# RECORDS PROVIDED:
========

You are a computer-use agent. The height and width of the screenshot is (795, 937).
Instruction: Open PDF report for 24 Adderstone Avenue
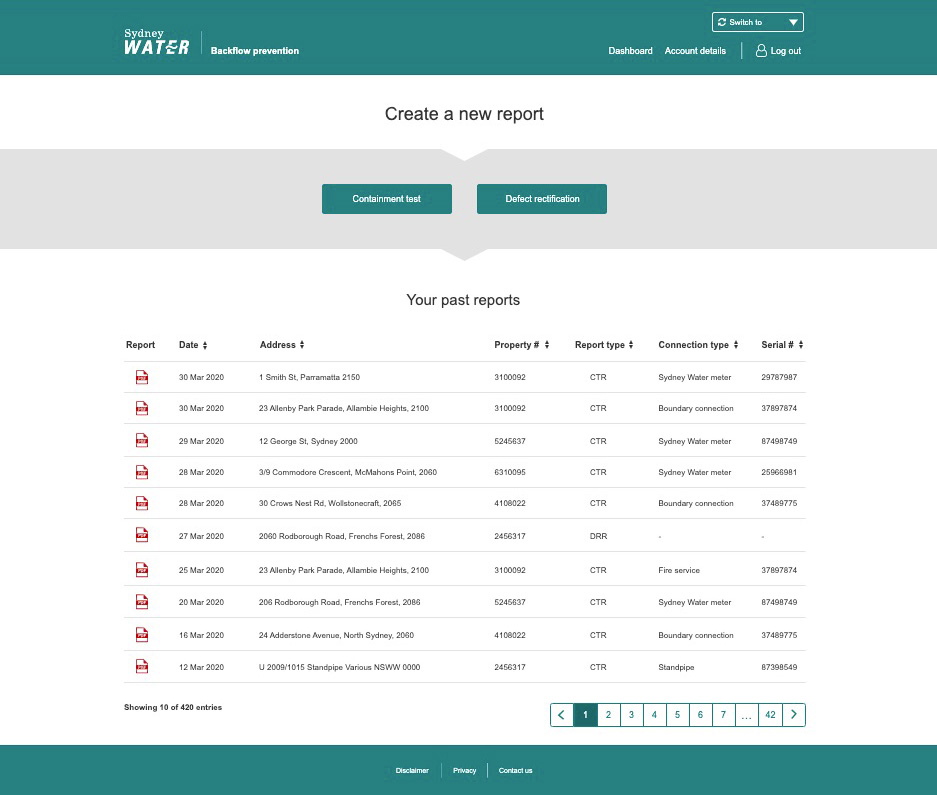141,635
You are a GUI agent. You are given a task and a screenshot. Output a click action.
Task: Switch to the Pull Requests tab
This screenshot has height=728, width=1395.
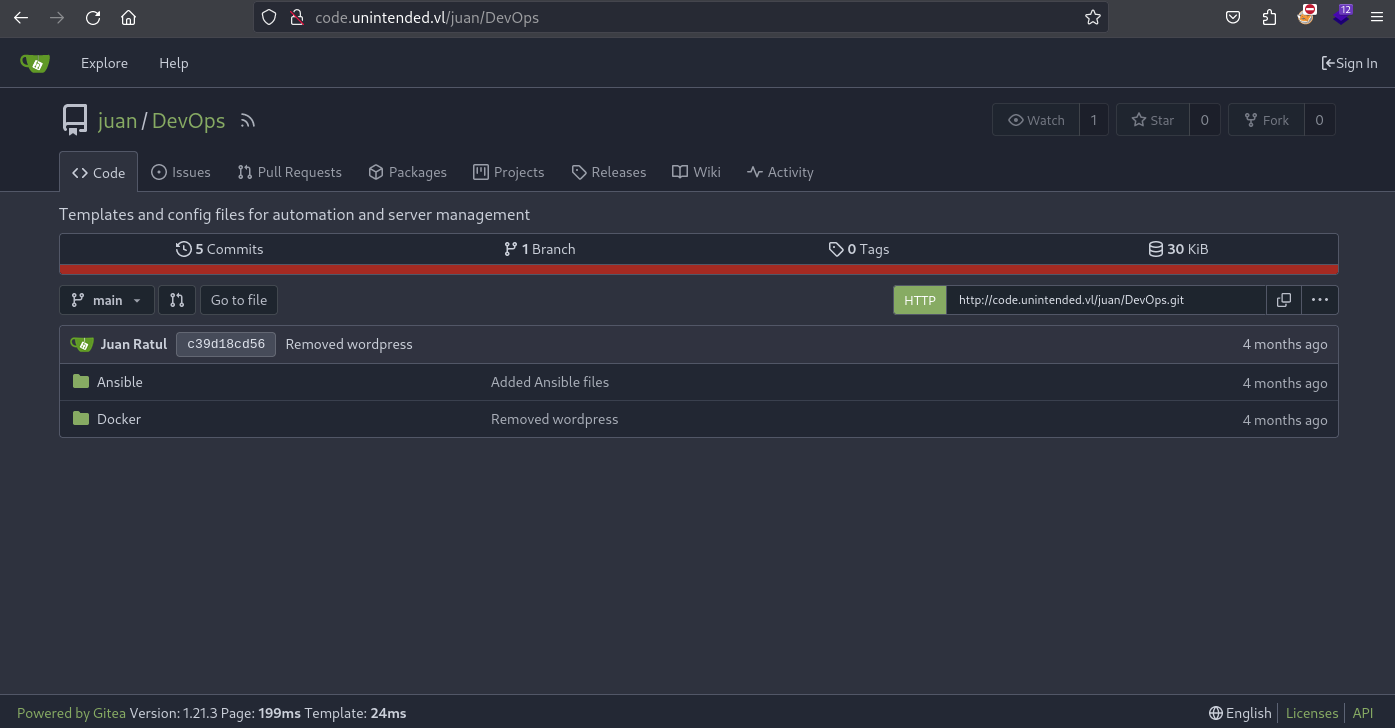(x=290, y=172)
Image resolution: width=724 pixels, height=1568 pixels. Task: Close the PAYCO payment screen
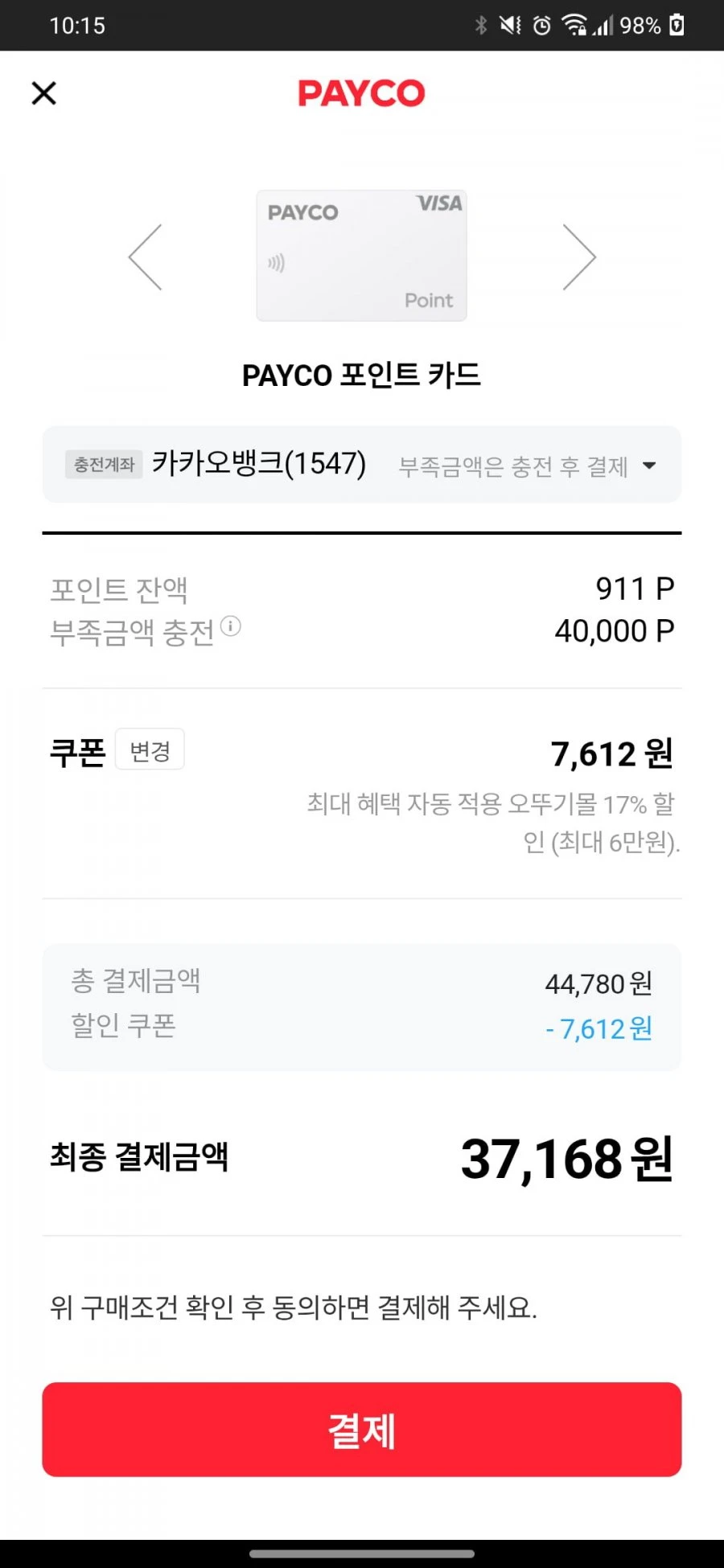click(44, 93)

========

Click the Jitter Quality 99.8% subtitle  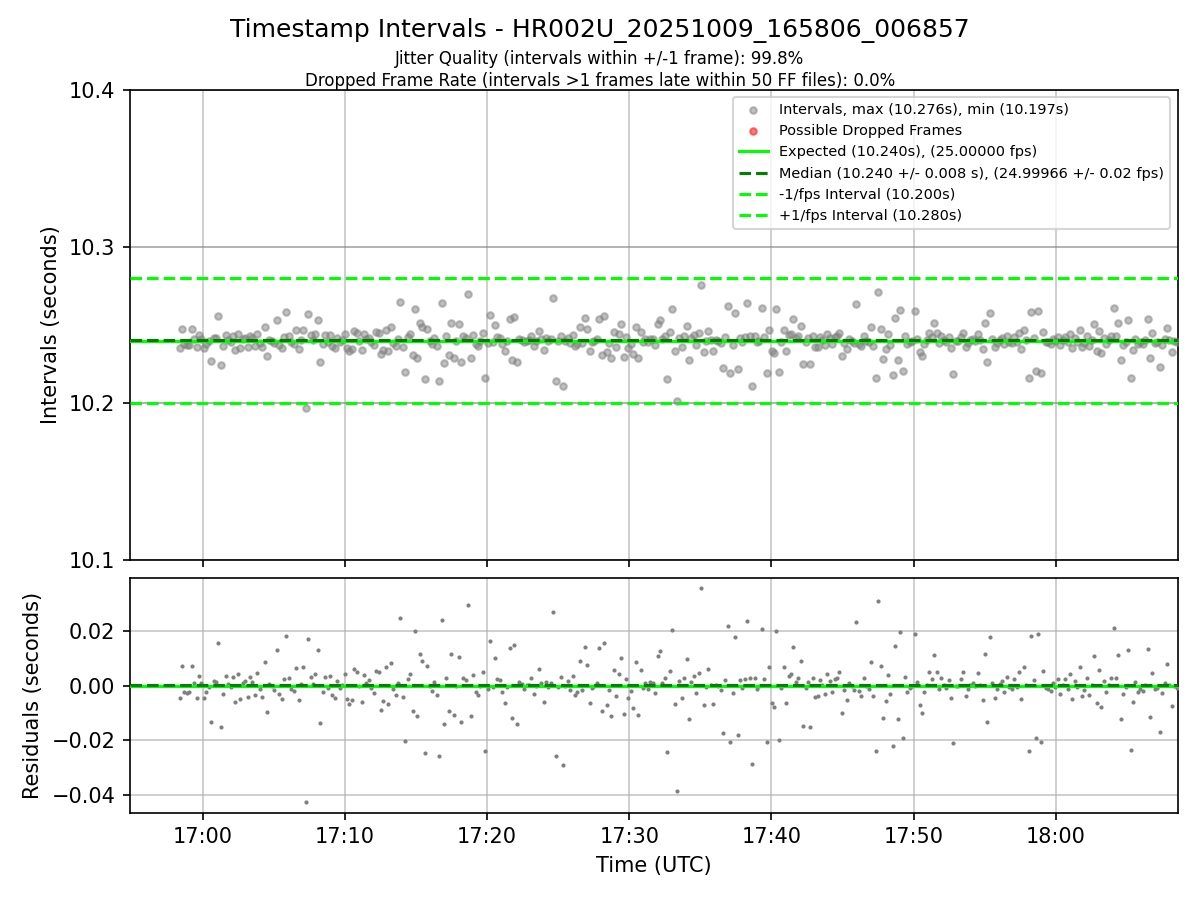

========

Establish how many lines of the material above hold the word "agent". Nothing but the count should be returned.

2